Aim of the task.
Return all entries word for word, but drop any images.

··· Records for this task ···

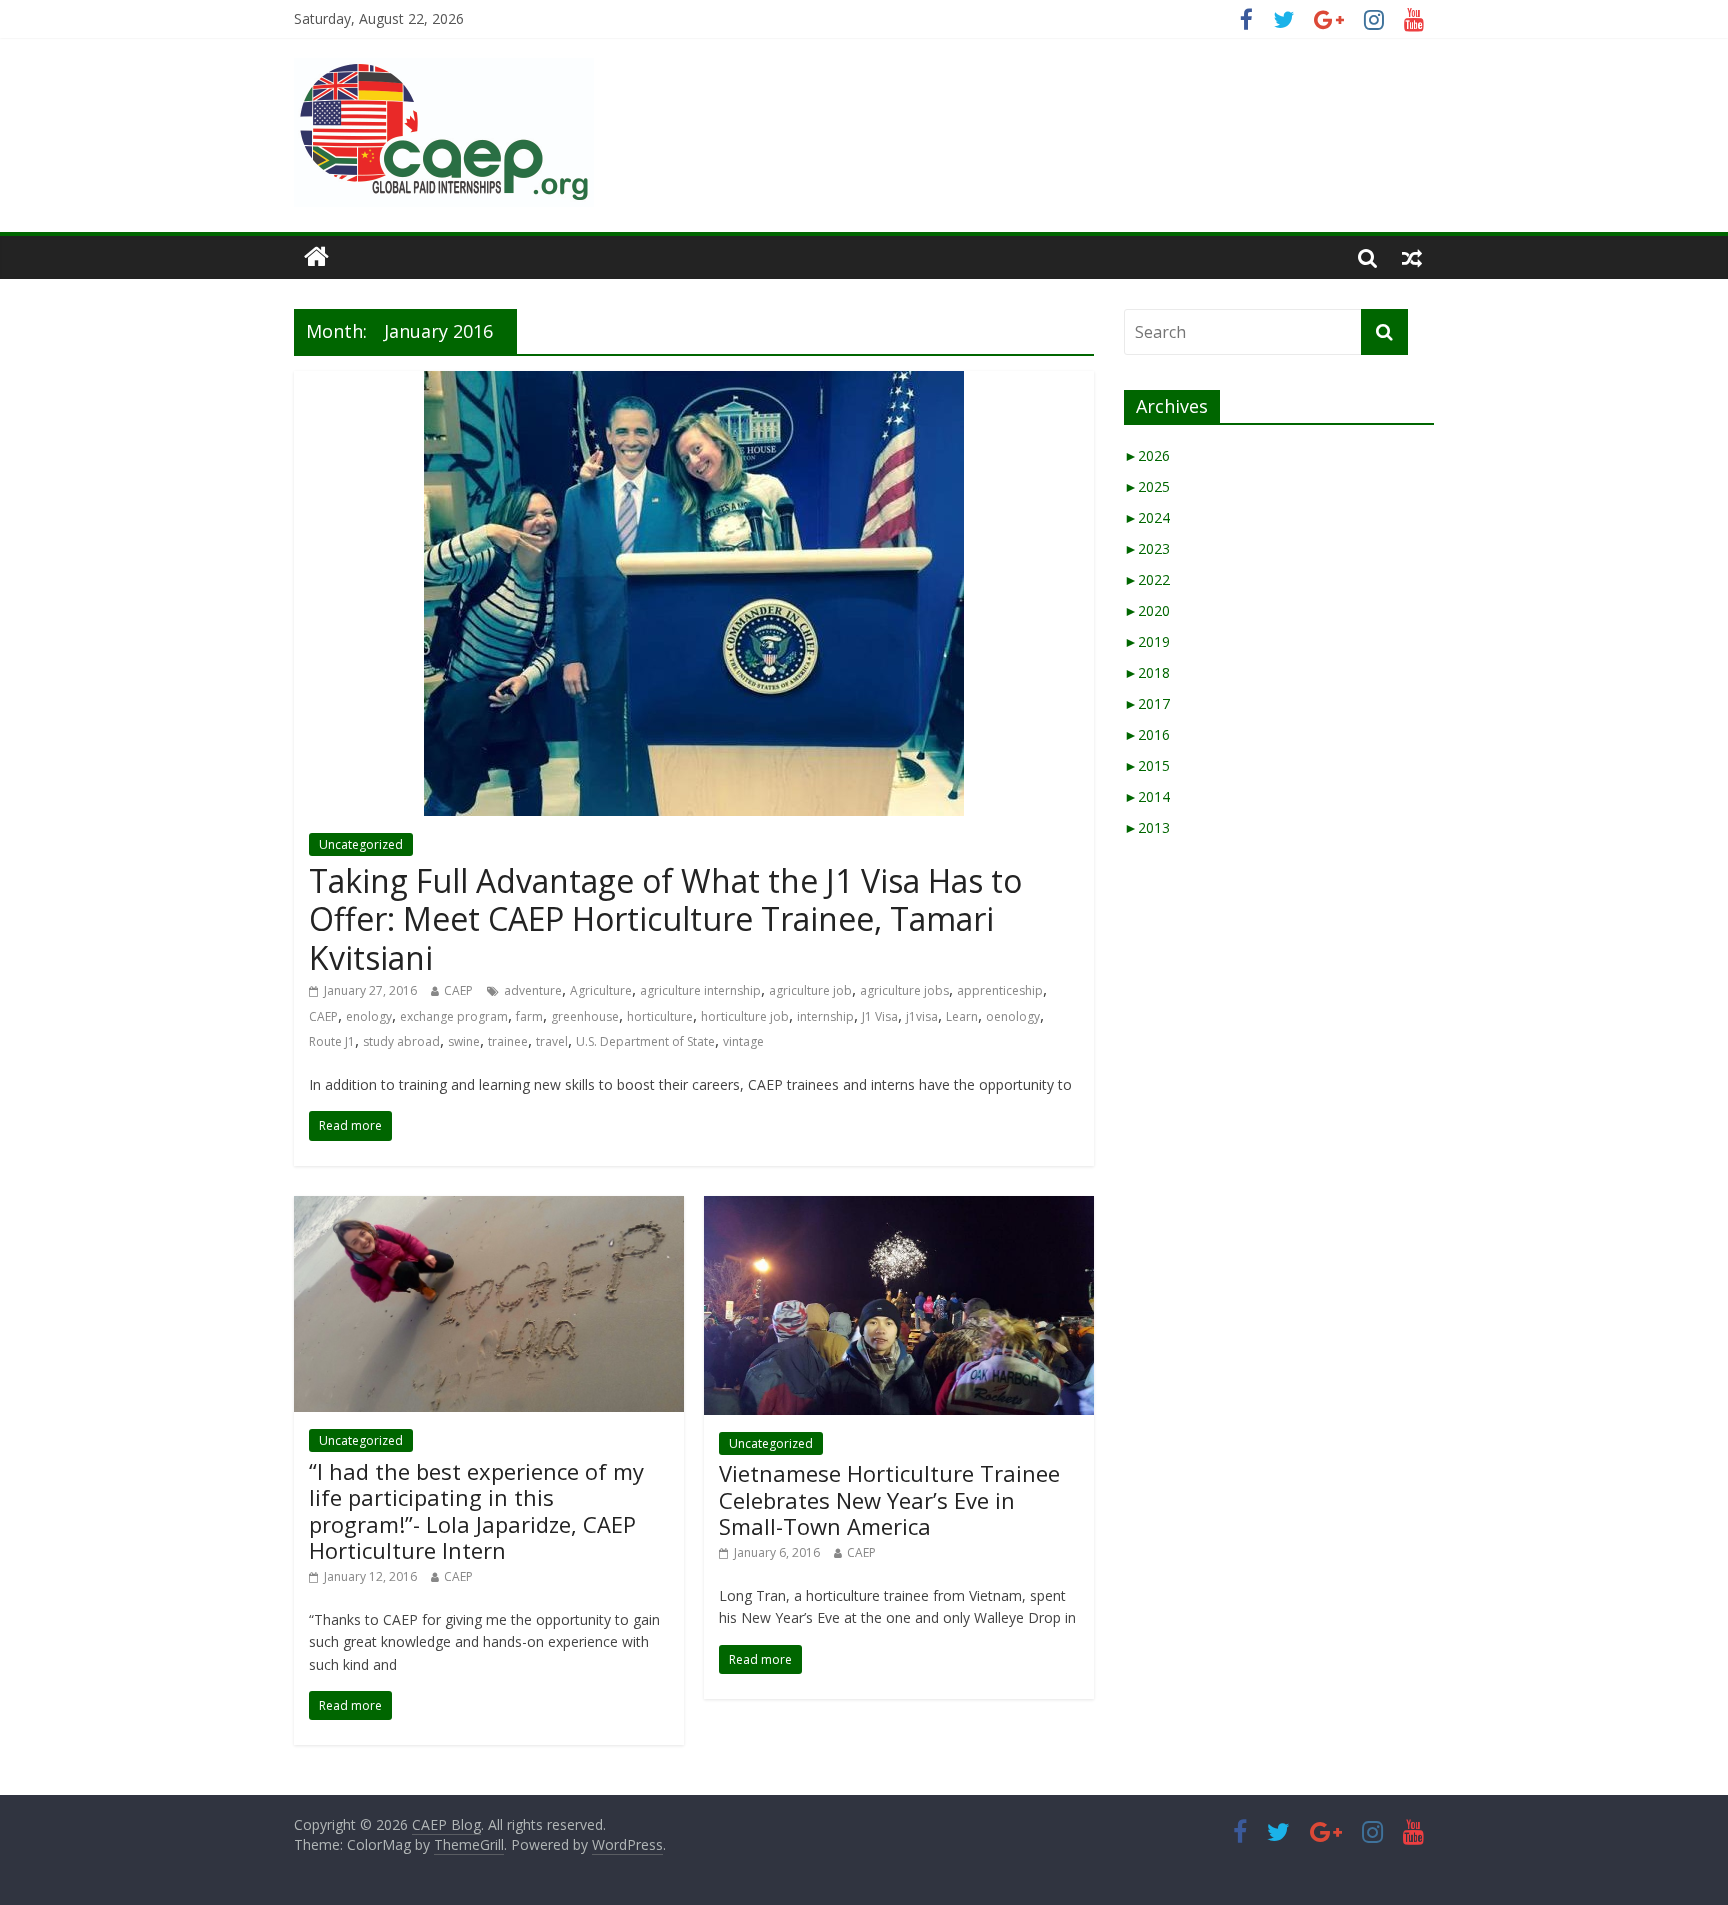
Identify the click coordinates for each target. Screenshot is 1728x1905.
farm (529, 1016)
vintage (743, 1041)
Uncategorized (361, 844)
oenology (1013, 1016)
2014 (1147, 796)
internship (825, 1016)
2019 (1147, 641)
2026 (1147, 455)
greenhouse (585, 1016)
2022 (1147, 579)
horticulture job (745, 1016)
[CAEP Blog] (316, 257)
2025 (1147, 486)
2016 (1147, 734)
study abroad (401, 1041)
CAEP (458, 990)
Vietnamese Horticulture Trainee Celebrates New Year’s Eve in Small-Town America (889, 1499)
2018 (1147, 672)
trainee (508, 1041)
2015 (1147, 765)
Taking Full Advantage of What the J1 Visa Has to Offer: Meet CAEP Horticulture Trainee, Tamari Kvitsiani (665, 919)
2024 (1147, 517)
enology (369, 1016)
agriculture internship (700, 990)
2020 (1147, 610)
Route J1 (332, 1041)
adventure (533, 990)
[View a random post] (1412, 257)
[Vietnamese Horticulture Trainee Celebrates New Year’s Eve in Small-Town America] (899, 1208)
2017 (1147, 703)
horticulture (660, 1016)
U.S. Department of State (645, 1041)
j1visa (922, 1016)
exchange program (454, 1016)
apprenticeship (1000, 990)
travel (552, 1041)
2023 (1147, 548)
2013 (1147, 827)
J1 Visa (880, 1016)
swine (464, 1041)
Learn (962, 1016)
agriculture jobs (904, 990)
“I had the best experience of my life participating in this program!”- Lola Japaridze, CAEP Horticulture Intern (476, 1510)
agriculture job (810, 990)
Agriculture (601, 990)
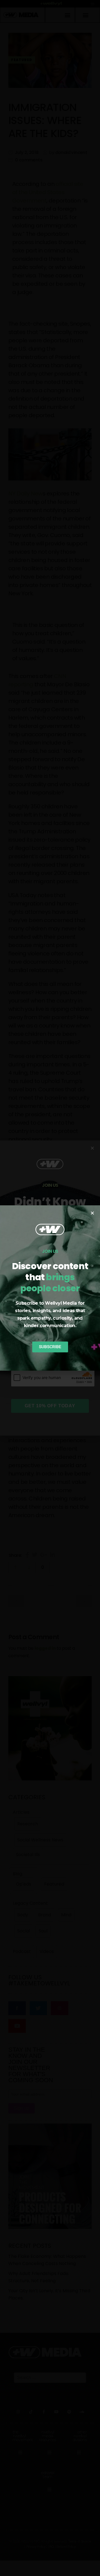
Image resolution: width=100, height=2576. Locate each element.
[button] (92, 1213)
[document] (50, 1288)
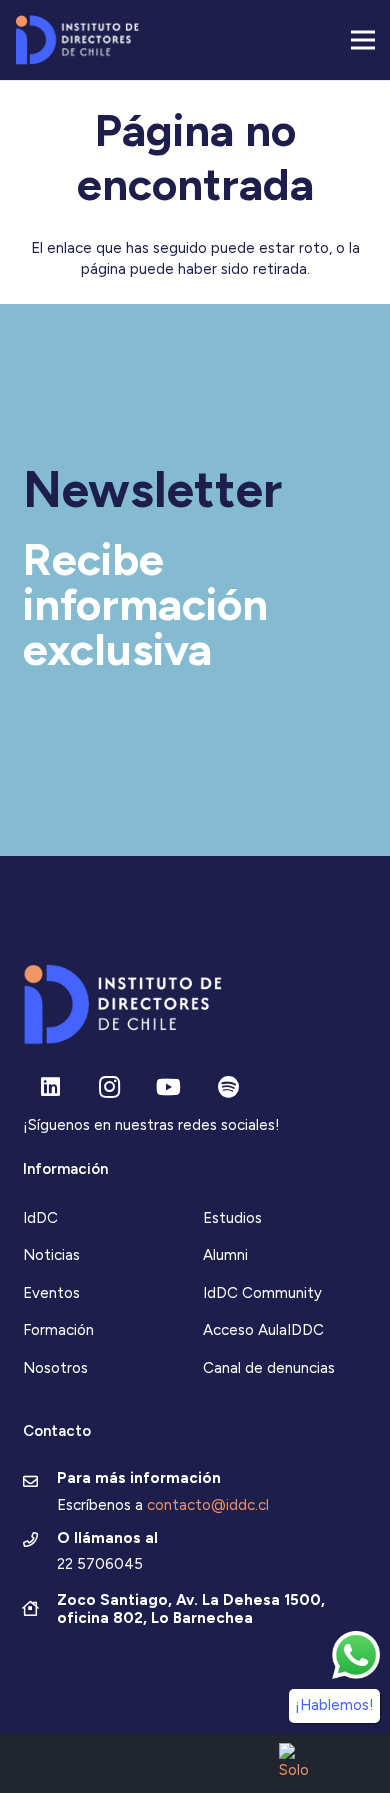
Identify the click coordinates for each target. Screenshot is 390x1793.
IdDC (40, 1218)
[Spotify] (228, 1087)
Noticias (51, 1255)
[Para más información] (40, 1483)
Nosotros (55, 1368)
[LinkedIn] (50, 1087)
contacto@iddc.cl (208, 1505)
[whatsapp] (356, 1655)
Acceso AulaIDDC (263, 1330)
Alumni (225, 1255)
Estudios (232, 1218)
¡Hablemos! (334, 1705)
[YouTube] (168, 1087)
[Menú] (363, 40)
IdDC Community (262, 1293)
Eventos (51, 1293)
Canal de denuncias (269, 1368)
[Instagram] (109, 1087)
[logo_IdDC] (77, 40)
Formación (58, 1330)
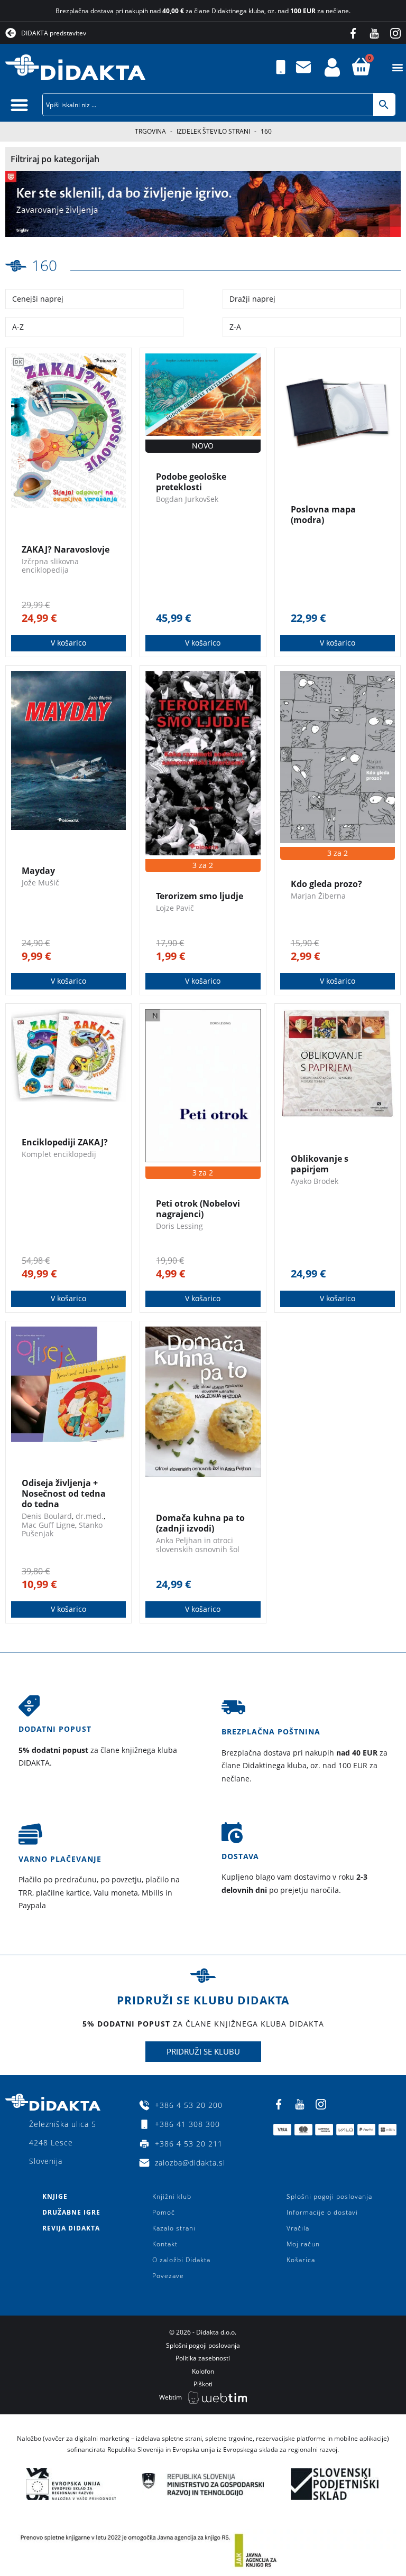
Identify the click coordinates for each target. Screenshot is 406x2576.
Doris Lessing (179, 1226)
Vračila (298, 2228)
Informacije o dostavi (322, 2212)
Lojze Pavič (175, 908)
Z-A (235, 327)
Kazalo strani (174, 2228)
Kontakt (165, 2243)
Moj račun (303, 2243)
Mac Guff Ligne (48, 1525)
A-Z (18, 327)
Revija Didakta (71, 2228)
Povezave (168, 2275)
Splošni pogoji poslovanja (329, 2196)
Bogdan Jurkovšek (187, 499)
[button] (397, 67)
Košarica (301, 2259)
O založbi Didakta (181, 2259)
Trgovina (150, 131)
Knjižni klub (171, 2196)
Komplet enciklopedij (59, 1154)
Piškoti (203, 2383)
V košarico (68, 643)
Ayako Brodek (314, 1181)
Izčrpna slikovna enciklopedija (50, 565)
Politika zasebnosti (203, 2358)
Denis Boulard (47, 1516)
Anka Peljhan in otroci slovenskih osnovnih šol (197, 1544)
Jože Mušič (40, 883)
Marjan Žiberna (318, 896)
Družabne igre (71, 2212)
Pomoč (163, 2212)
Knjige (55, 2196)
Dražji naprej (252, 299)
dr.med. (90, 1516)
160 (44, 265)
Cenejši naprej (37, 299)
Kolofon (203, 2371)
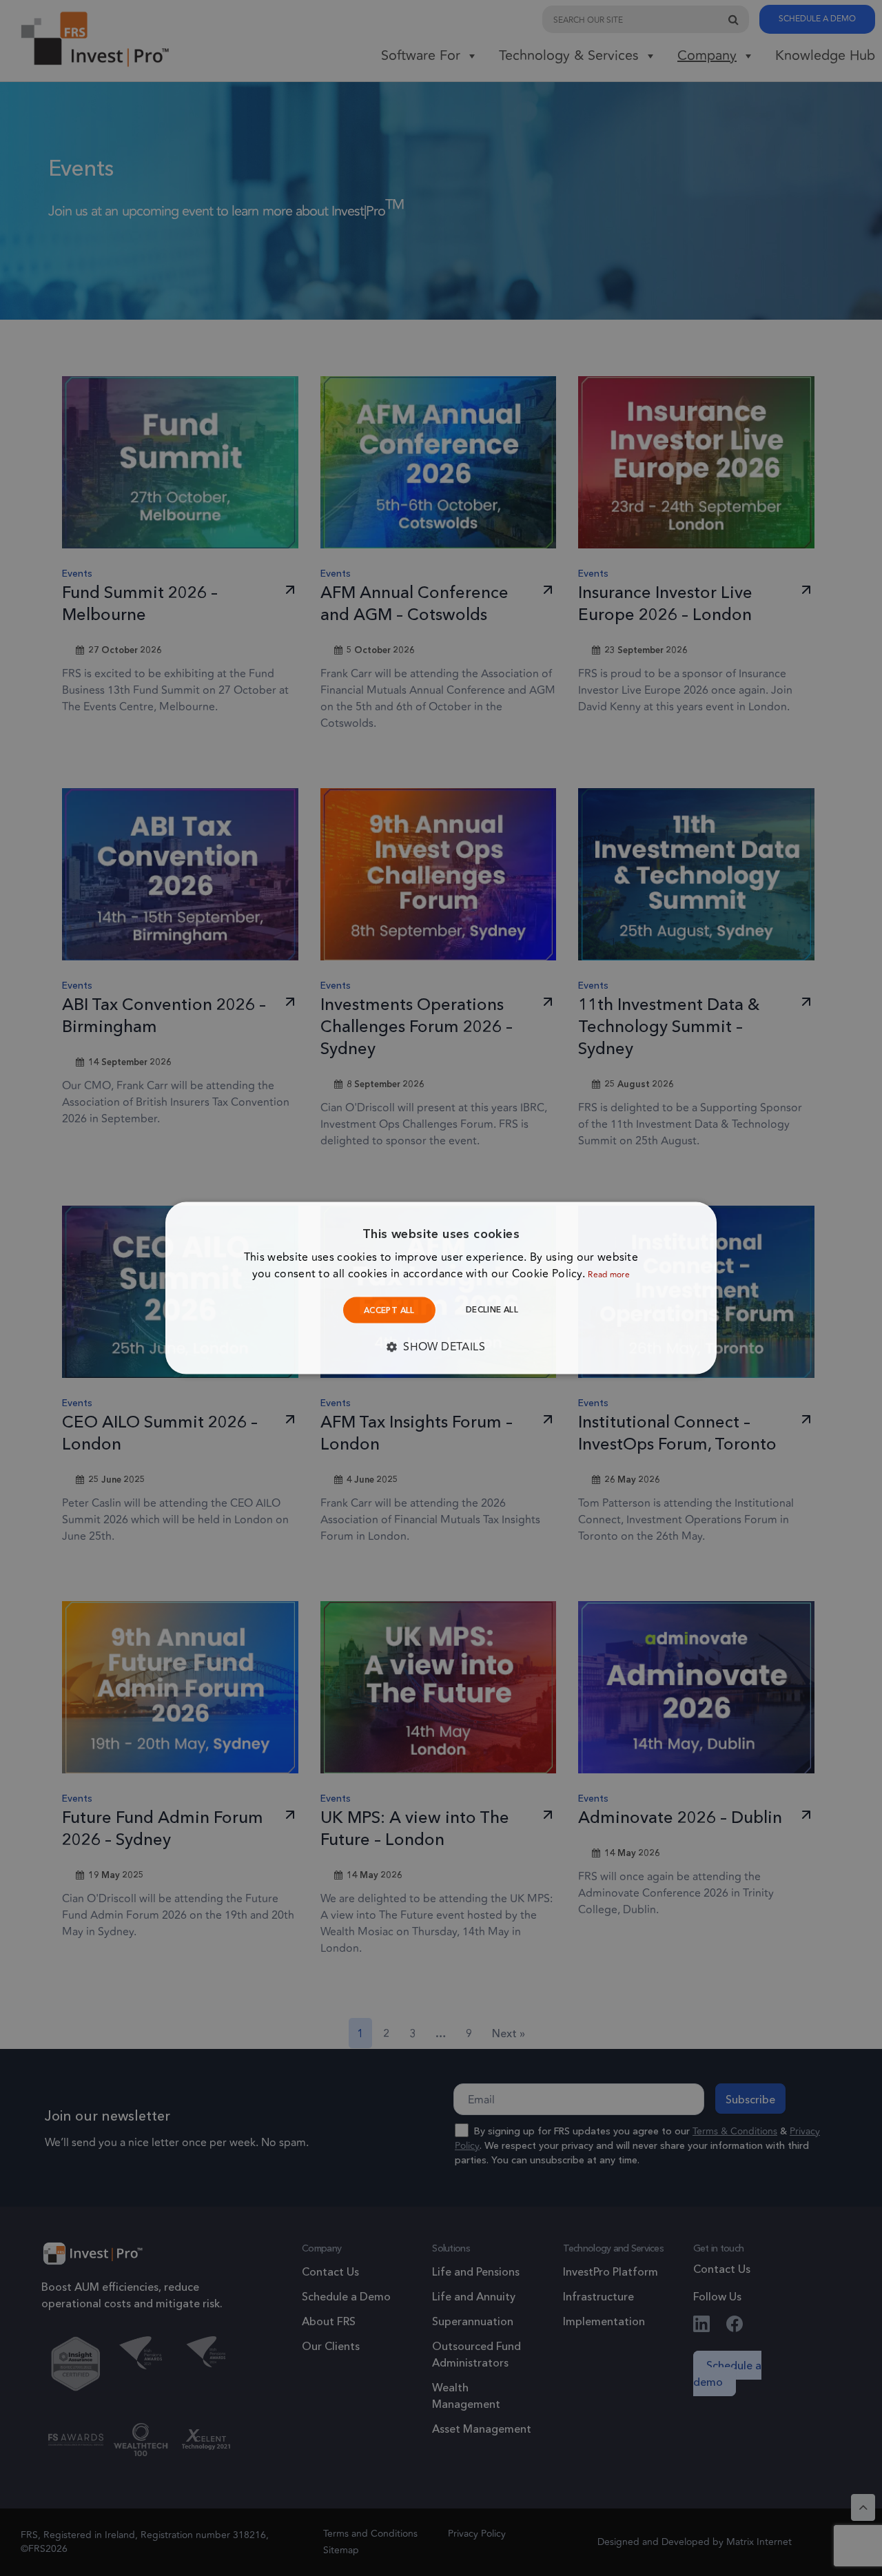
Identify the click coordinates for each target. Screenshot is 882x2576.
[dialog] (441, 1288)
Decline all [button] (492, 1309)
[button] (441, 1347)
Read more (609, 1274)
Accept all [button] (389, 1310)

···

Exercise answer.
Identify the click coordinates for each target. Screenshot is 1728x1905.
farm (529, 1016)
vintage (743, 1041)
Uncategorized (361, 844)
oenology (1013, 1016)
2014 (1147, 796)
internship (825, 1016)
2019 (1147, 641)
2026 (1147, 455)
greenhouse (585, 1016)
2022 (1147, 579)
horticulture job (745, 1016)
[CAEP Blog] (316, 257)
2025 (1147, 486)
2016 (1147, 734)
study abroad (401, 1041)
CAEP (458, 990)
Vietnamese Horticulture Trainee Celebrates New Year’s Eve in Small-Town America (889, 1499)
2018 (1147, 672)
trainee (508, 1041)
2015 (1147, 765)
Taking Full Advantage of What the J1 Visa Has to Offer: Meet CAEP Horticulture Trainee, Tamari Kvitsiani (665, 919)
2024 (1147, 517)
enology (369, 1016)
agriculture internship (700, 990)
2020 (1147, 610)
Route J1 (332, 1041)
adventure (533, 990)
[View a random post] (1412, 257)
[Vietnamese Horticulture Trainee Celebrates New Year’s Eve in Small-Town America] (899, 1208)
2017 (1147, 703)
horticulture (660, 1016)
U.S. Department of State (645, 1041)
j1visa (922, 1016)
exchange program (454, 1016)
apprenticeship (1000, 990)
travel (552, 1041)
2023 (1147, 548)
2013 (1147, 827)
J1 Visa (880, 1016)
swine (464, 1041)
Learn (962, 1016)
agriculture jobs (904, 990)
“I had the best experience of my life participating in this program!”- Lola Japaridze, CAEP Horticulture Intern (476, 1510)
agriculture job (810, 990)
Agriculture (601, 990)
Image resolution: width=100, height=2576. Locate each element.
[button] (92, 1213)
[document] (50, 1288)
Identify the click coordinates for each target. Screenshot is 390x1793.
IdDC (40, 1218)
[Spotify] (228, 1087)
Noticias (51, 1255)
[Para más información] (40, 1483)
Nosotros (55, 1368)
[LinkedIn] (50, 1087)
contacto@iddc.cl (208, 1505)
[whatsapp] (356, 1655)
Acceso AulaIDDC (263, 1330)
Alumni (225, 1255)
Estudios (232, 1218)
¡Hablemos! (334, 1705)
[YouTube] (168, 1087)
[Menú] (363, 40)
IdDC Community (262, 1293)
Eventos (51, 1293)
Canal de denuncias (269, 1368)
[Instagram] (109, 1087)
[logo_IdDC] (77, 40)
Formación (58, 1330)
Identify the click coordinates for each target. Screenshot is 406x2576.
Doris Lessing (179, 1226)
Vračila (298, 2228)
Informacije o dostavi (322, 2212)
Lojze Pavič (175, 908)
Z-A (235, 327)
Kazalo strani (174, 2228)
Kontakt (165, 2243)
Moj račun (303, 2243)
Mac Guff Ligne (48, 1525)
A-Z (18, 327)
Revija Didakta (71, 2228)
Povezave (168, 2275)
Splošni pogoji poslovanja (329, 2196)
Bogdan Jurkovšek (187, 499)
[button] (397, 67)
Košarica (301, 2259)
O založbi Didakta (181, 2259)
Trgovina (150, 131)
Knjižni klub (171, 2196)
Komplet enciklopedij (59, 1154)
Piškoti (203, 2383)
V košarico (68, 643)
Ayako Brodek (314, 1181)
Izčrpna slikovna enciklopedija (50, 565)
Politika zasebnosti (203, 2358)
Denis Boulard (47, 1516)
Anka Peljhan in otroci slovenskih osnovnih šol (197, 1544)
Jože Mušič (40, 883)
Marjan Žiberna (318, 896)
Družabne igre (71, 2212)
Pomoč (163, 2212)
Knjige (55, 2196)
Dražji naprej (252, 299)
dr.med. (90, 1516)
160 (44, 265)
Cenejši naprej (37, 299)
Kolofon (203, 2371)
Identify the click coordinates for each target. Screenshot is 882x2576.
[dialog] (441, 1288)
Decline all [button] (492, 1309)
[button] (441, 1347)
Read more (609, 1274)
Accept all [button] (389, 1310)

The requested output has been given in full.